According to the 2020 US Census Bureau surname tables, roughly 122 Americans carry the last name Gomillia. That puts it at #152,339 in the national surname ranking, appearing at a frequency of 0.04 per 100,000 people (about 1 in 2,809,462 residents).
This page is the full Name Census profile for the Gomillia surname. You will find the Census Bureau frequency data, a multi-census history view, an ancestry and ethnicity breakdown based on self-reported demographics, the name's meaning and origin where available, and answers to the most common questions people ask about this surname.
Bearers in the US
122
1 in 2,809,462
Census rank
#152,339
2020 decennial data
Per 100,000
0.0
Frequency rate
Recorded bearers
106
very rare in the US
Popularity narrative
The Census Bureau recorded 106 bearers of the surname Gomillia in its 2020 decennial surname file. At a rate of 0.04 per 100,000 residents, it holds the 152339th position in the national surname ranking.
Among Census respondents with the surname Gomillia, the largest self-reported group is Black at 88.7%. The next largest groups are White (4.7%) and Hispanic (4.7%).
Origin
The surname GOMILLIA has its origins in Spain, specifically the region of Catalonia. It dates back to the late 15th century, derived from the Catalan word "gomil," which means "pitcher" or "jug." This suggests that the name may have originally referred to someone who made or sold pottery.
One of the earliest recorded instances of the name GOMILLIA can be found in a registry of births from the town of Lleida, dating back to 1492. The entry lists a newborn named "Joan Gomillia," son of a local potter.

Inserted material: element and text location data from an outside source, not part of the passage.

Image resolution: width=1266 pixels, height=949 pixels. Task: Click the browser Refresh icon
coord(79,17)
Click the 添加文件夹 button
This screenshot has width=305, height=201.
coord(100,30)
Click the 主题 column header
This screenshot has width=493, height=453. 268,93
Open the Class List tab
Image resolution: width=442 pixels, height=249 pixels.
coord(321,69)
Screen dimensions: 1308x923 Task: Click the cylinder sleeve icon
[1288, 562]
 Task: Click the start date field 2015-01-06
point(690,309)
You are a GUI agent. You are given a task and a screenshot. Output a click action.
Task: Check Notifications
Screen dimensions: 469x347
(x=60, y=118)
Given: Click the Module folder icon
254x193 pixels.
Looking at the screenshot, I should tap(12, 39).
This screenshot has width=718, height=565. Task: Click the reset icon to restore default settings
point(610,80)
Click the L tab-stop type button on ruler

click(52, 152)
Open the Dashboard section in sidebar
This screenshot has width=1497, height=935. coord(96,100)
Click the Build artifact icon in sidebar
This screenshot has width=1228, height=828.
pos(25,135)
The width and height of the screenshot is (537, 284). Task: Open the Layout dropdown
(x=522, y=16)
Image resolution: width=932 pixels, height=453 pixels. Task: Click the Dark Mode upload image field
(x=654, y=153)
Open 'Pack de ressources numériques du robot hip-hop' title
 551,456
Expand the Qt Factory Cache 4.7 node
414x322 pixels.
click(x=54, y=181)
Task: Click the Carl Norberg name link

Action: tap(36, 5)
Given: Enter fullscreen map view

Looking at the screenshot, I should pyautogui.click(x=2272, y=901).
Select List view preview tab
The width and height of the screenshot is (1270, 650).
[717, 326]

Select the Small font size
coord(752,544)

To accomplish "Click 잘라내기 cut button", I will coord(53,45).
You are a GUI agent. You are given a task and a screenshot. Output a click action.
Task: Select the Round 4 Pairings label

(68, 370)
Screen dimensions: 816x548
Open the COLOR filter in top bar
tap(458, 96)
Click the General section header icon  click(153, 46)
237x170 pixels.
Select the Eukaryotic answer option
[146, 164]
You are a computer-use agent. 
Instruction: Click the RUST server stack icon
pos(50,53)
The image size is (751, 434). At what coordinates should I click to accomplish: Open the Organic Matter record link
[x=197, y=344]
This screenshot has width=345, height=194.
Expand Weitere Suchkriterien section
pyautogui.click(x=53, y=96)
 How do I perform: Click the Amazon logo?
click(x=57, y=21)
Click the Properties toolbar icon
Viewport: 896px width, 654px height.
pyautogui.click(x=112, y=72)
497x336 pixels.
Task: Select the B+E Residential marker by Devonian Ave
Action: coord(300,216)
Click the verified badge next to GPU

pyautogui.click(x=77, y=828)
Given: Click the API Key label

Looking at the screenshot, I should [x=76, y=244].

In the 16th century, the name appears to have spread to other parts of Spain, as well as to the Spanish colonies in the Americas. A notable example is Pedro Gomillia, a Spanish conquistador who participated in the conquest of Mexico in the 1520s.
By the 17th century, the name had also found its way to Italy, likely through trade and migration. One of the earliest Italian bearers of the surname was Marcello Gomillia, a merchant from Venice who traded extensively with Spain and its colonies.
In the 18th century, a prominent figure bearing the name GOMILLIA was Emilia Gomillia, an Italian painter who was active in Naples between 1720 and 1760. Her works can still be found in several churches and museums in the city.
Another notable bearer of the surname was Juan Gomillia, a Spanish soldier and explorer who led expeditions into the American Southwest in the late 18th century. He is credited with mapping and documenting several regions of present-day New Mexico and Arizona.
In the 19th century, the name GOMILLIA continued to appear in various parts of Europe and the Americas. One example is Antonio Gomillia, an Italian-American artist and sculptor who was born in Venice in 1820 and later emigrated to the United States, where he worked on several public monuments and buildings.
Demographics
Among Census respondents with the surname Gomillia, the largest self-reported group is Black at 88.7%. The next largest groups are White (4.7%) and Hispanic (4.7%).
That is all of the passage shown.